#### Prompt
Report how many lines of the listing below include the word "Given". Give nothing but the number.
##########
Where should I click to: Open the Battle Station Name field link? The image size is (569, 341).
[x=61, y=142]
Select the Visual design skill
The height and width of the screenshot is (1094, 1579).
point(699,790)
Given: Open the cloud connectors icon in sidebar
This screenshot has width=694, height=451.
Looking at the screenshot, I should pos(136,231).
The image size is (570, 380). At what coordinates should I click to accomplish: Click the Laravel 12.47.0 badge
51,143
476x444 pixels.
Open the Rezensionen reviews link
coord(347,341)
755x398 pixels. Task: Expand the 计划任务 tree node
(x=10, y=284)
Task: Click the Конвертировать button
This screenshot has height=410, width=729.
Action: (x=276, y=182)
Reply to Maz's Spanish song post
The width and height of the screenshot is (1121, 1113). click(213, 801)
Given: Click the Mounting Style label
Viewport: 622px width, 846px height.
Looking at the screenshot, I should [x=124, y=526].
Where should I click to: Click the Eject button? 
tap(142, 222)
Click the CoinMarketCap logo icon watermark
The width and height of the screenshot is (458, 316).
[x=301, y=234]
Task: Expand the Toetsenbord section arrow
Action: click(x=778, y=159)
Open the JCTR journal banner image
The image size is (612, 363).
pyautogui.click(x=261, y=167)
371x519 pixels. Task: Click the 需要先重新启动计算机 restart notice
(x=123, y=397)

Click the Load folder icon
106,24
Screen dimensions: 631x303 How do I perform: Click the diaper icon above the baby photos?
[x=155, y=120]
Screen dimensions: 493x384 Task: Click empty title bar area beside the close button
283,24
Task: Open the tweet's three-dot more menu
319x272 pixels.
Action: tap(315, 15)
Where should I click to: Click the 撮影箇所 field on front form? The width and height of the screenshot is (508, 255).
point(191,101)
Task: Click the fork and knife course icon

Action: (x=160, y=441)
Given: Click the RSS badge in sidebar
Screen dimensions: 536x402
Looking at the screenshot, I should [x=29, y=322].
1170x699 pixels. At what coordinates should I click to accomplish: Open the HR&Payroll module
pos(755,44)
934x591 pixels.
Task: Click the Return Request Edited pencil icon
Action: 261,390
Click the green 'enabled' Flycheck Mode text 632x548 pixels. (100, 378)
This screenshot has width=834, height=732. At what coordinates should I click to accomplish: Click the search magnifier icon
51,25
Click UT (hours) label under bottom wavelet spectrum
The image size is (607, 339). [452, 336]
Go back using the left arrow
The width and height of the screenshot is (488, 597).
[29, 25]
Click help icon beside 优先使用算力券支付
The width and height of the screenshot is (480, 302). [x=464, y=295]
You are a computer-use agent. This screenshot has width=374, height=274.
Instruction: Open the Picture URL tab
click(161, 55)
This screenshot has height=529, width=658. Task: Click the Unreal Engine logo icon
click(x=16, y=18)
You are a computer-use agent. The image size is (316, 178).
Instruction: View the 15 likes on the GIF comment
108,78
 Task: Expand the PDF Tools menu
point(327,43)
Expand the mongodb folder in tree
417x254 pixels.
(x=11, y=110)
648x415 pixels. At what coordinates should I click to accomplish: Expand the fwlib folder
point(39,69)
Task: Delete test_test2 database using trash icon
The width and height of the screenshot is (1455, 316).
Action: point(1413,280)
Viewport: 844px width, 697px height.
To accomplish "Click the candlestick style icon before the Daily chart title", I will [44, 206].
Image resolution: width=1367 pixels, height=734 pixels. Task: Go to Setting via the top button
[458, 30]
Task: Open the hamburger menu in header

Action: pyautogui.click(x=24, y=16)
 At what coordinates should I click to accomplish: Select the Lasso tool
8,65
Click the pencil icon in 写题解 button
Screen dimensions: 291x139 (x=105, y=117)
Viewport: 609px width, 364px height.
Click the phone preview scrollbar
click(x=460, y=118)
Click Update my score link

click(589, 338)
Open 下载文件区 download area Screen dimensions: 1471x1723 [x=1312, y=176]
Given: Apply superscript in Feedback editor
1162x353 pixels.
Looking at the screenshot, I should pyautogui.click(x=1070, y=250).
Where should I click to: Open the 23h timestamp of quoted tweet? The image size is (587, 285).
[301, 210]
##########
#### Response box
4